- [TASKS TO PERFORM]
• A. Translate into Spanish this sentence from the passage on faster-than-real-time simulation below: "Solving thousands of nonlinear DAEs is a very challenging task."
• B. In the passage on faster-than-real-time simulation below, list every property it gives for the differential-algebraic equations that make up the power system network's time-domain model.
• C. According to the passage on faster-than-real-time simulation below, what performance gain does the new computational framework deliver over existing simulation approaches?

- [PASSAGE]
____________
Towards Faster-than-real-time Simulation Using Parallel-in-time Algorithm and High-performance Computing

The Science
A multi-institutional team of ORNL has utilized the latest computational algorithms and parallelization techniques to enable faster than real-time simulations and applied it to the power system network whose time-domain model represents very large and highly nonlinear differential-algebraic equations (DAEs) with fast dynamic characteristics. Solving thousands of nonlinear DAEs is a very challenging task. Hence, it is crucial to distribute the computation for speeding up the time-domain simulations. To this end, the team has innovatively designed parallel-in-time algorithm, which can significantly improve the computational performance. 

The Impact
The new computational framework highly utilizes the high-performance computing platforms and yields more than 10x computational performance over existing simulation approaches. This increased computational performance has great potential for supporting real-time operation and control of large-scale and complex systems.
____________
- [GIVEN DATA]
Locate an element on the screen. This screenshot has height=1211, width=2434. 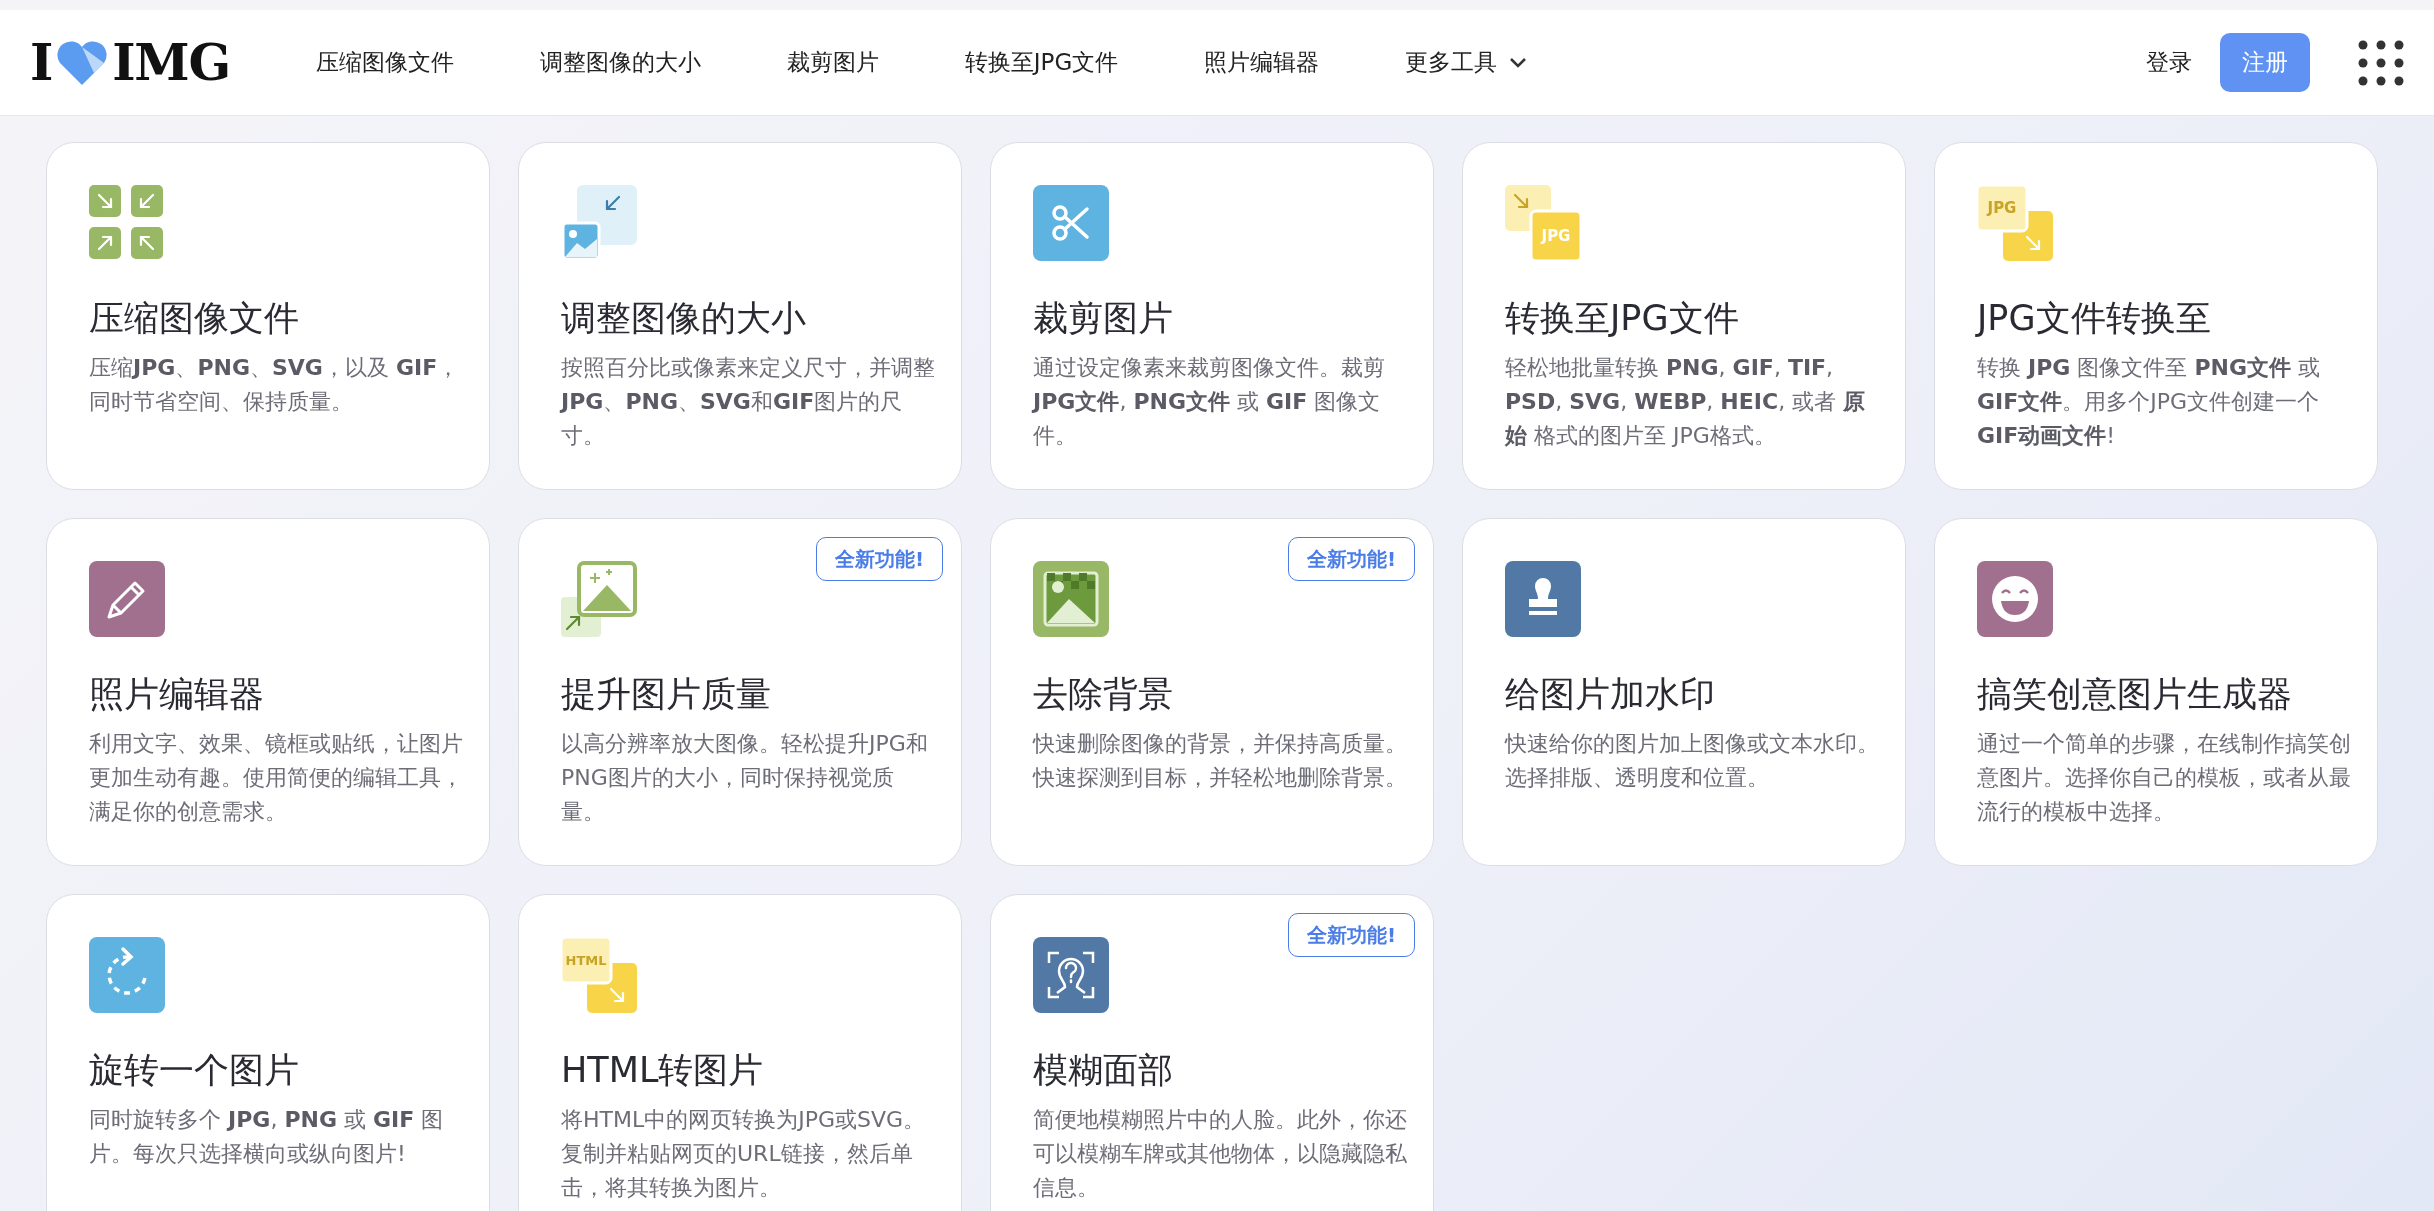
tool-title: 压缩图像文件 is located at coordinates (194, 318).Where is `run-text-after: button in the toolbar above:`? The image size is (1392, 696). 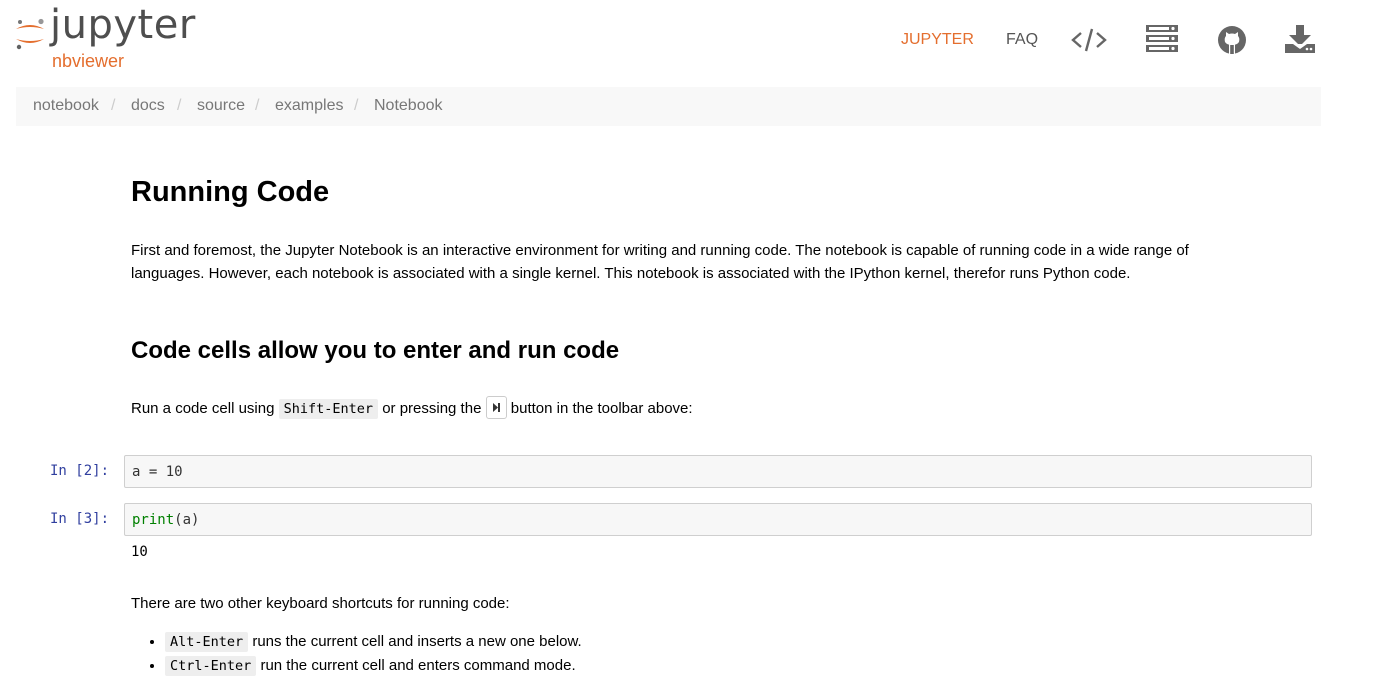
run-text-after: button in the toolbar above: is located at coordinates (602, 408).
____________
- [TASK RESPONSES]
• A. Resolver miles de DAE no lineales es una tarea muy desafiante.

• B.
- Very large
- Highly nonlinear
- Fast dynamic characteristics

• C. More than 10x the computational performance of existing simulation approaches.